Why do we impose de Donder gauge?

Question

In the field language, a massless particle corresponds to irreducible representations of the Lorentz group. In particular, given a spin-2 massless particle, we can embed the creation and annihilation operators into a symmetric traceless tensor $h_{\mu\nu}^T$ which satisfies $$ \square h_{\mu\nu}^T=0\,,\qquad\partial^\mu h_{\mu\nu}^T=0\,,\qquad \eta^{\mu\nu}h_{\mu\nu}^T=0.\,\qquad \qquad (1) $$

It is useful to consider an action for a massless spin-2 particle written in terms of a tracefull and symmetric tensor $h_{\mu\nu}$ which enjoys gauge symmetry $\delta h_{\mu\nu} = \partial_{(\mu}\xi_{\nu)}$ that is the linearised version of the Einstein-Hilbert action.
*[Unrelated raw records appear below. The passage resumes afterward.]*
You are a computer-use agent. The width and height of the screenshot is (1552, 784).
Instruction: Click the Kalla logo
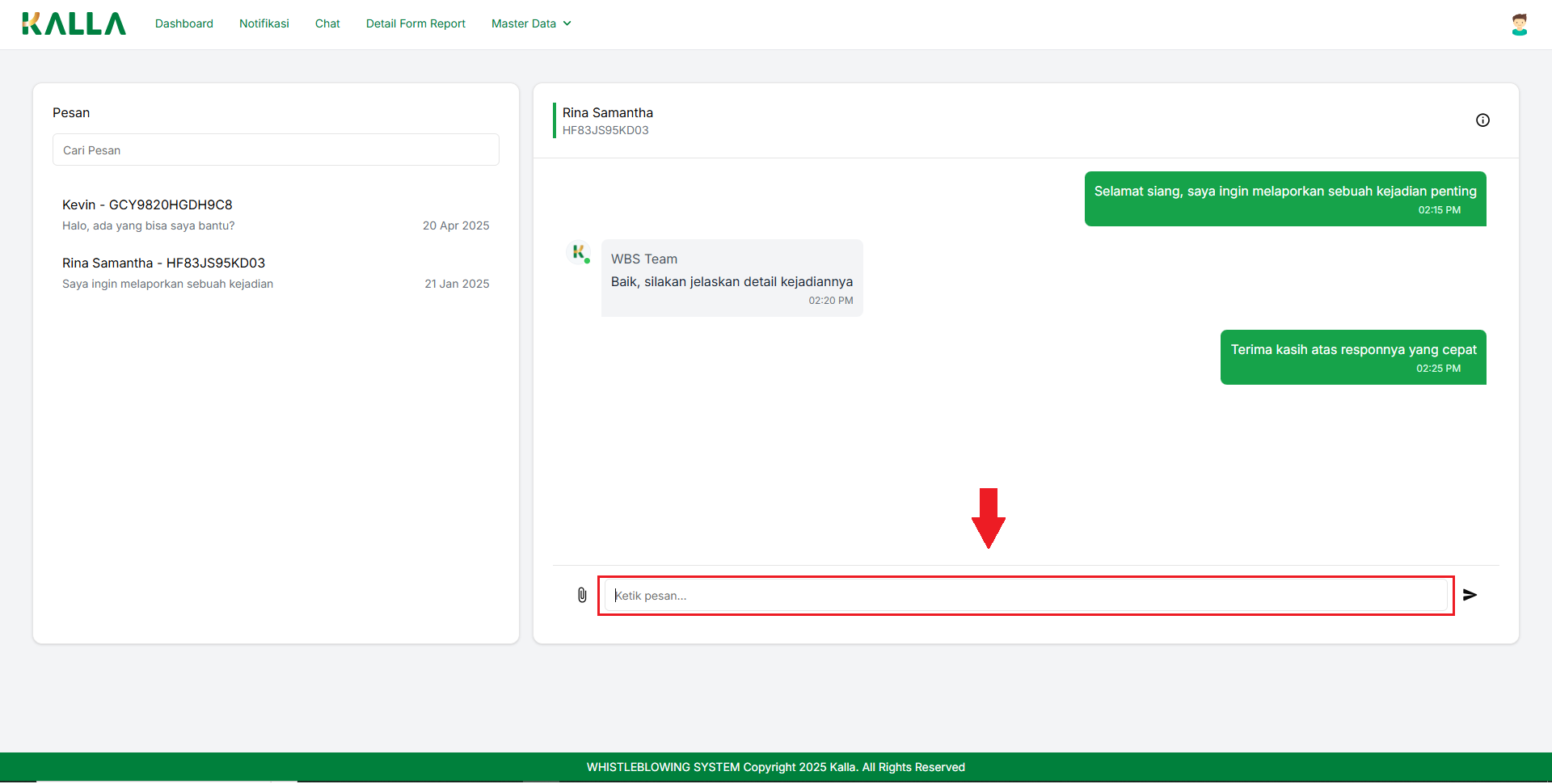pos(74,24)
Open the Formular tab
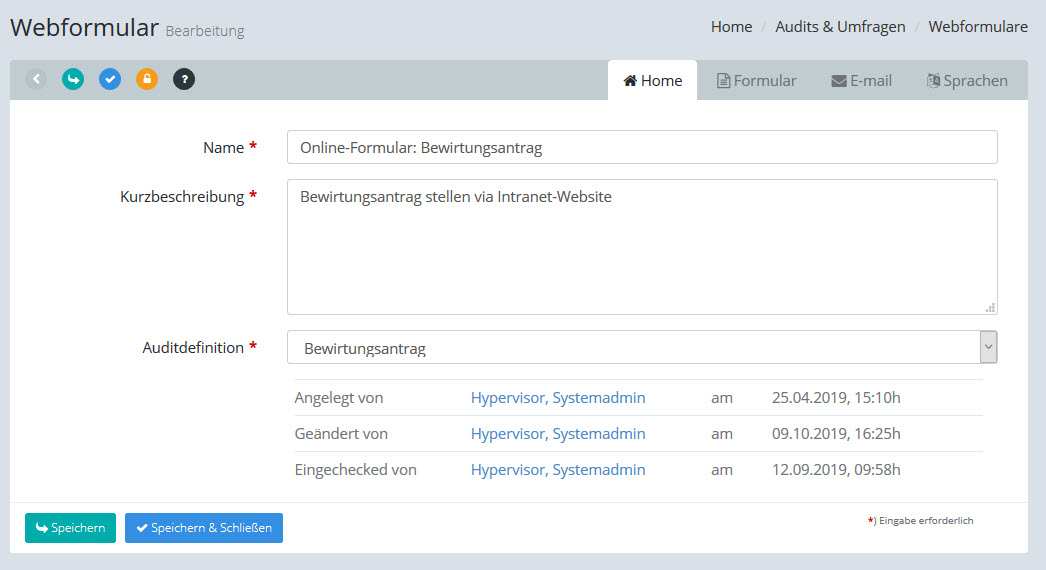 coord(756,81)
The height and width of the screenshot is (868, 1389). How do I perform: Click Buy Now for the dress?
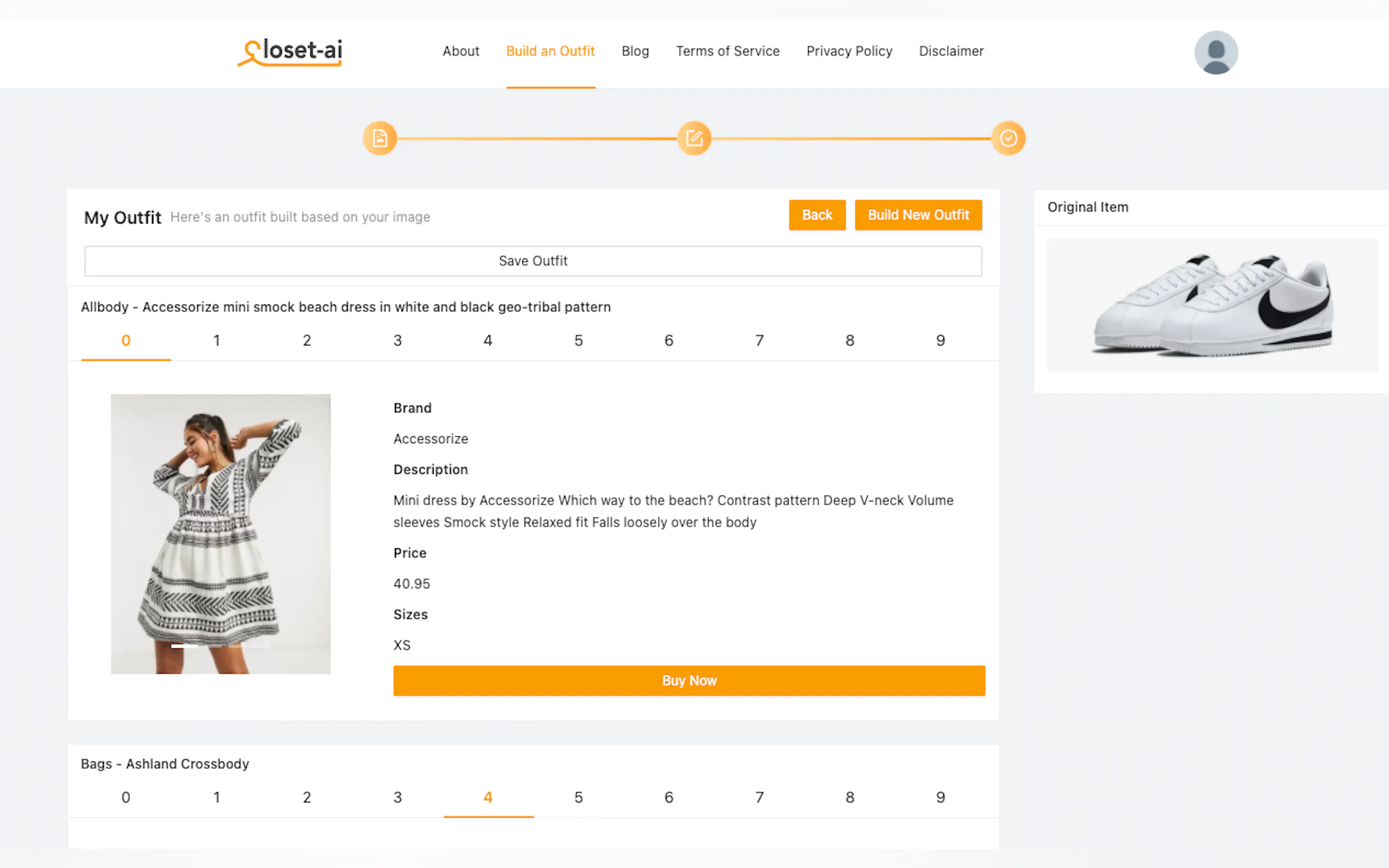pyautogui.click(x=689, y=681)
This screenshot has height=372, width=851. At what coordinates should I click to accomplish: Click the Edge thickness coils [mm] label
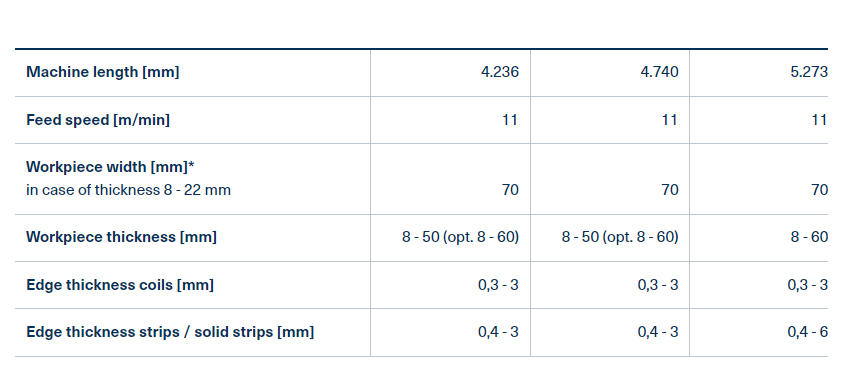pos(120,285)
In the following, I restrict to flat space-times.

In (almost) all text-books, it is used to fix the so called de Donder gauge

$$ \partial_\mu h^{\mu\nu}-\frac{1}{2}\partial^\nu h = 0. $$

Why do we use this gauge-fixing condition?

Why don't we impose $h=0$ and $\partial_{\mu}h^{\mu\nu}=0$ as gauge conditions separately, such that we reproduce Eq.(1) manifestly?

Answer 1

Actually this is not possible.

To impose the gauge $h=0$, I have to solve

$$ 2\partial\cdot \epsilon = -h\,,\qquad\qquad (1) $$

which always admits solutions.

This partial gauge fixing leaves a redundant gauge freedom $\delta h_{\mu\nu}=\partial_{(\mu}\epsilon^T_{\nu)}$ where $\partial\cdot \epsilon^T=0$.

If I want to remove $\partial_\mu h^{\mu\nu}=0$, then I have to solve

$$ \square \epsilon^\mu = \partial_\nu h^{\nu\mu}\,\qquad\qquad (2) $$ The quantity $\partial_\mu h^{\mu\nu}$ is a vector and we can decompose it into a transverse and longitudinal part

$$ \partial_\mu h^{\mu\nu} = A_\perp^\nu + \partial^\nu \pi\,\qquad\qquad (3) $$

Then, Eq.(2) implies

$$ \square \epsilon^\mu = A^{\mu}_\perp + \partial^\nu \pi\,\qquad\qquad (4) $$

As the parameter $\epsilon^\mu$ satisfies $\partial\cdot \epsilon=0$, the scalar field $\pi$ cannot be removed. Indeed, if I apply the divergence $\partial_\mu$ to both sides of Eq.(4) I get

$$ 0 = \square \pi $$

which is not true. Then, I am able to remove the transverse part of $\partial_\mu h^{\mu\nu}$, but not the longitudinal part.

Answer 2

It is pure nonsense to accept that there exists massless particle systems, premised on the belief that we don't know how to detect or measure the infinitesimal mass properties. The analytical analysis of differential geometry limits the fact-finding laboratory analysis of measuring these physical properties, and has no business in communicating quantum field theory with pure mathematical analysis. The nonsensical approach is to define transverse trace gauge invariant symmetric field equations to elementary particle systems belies the true understanding of quantum field theory. There are no known laws of symmetry conservation analysis coupled with definite calculations for doing quantum mechanics of physical systems that separates the WFE from the SFE. Even Herr Einstein's Field Equations being vacuum field equations possessing the properties of vacuum energy is not a coherent explanation of the properties of space-p-time.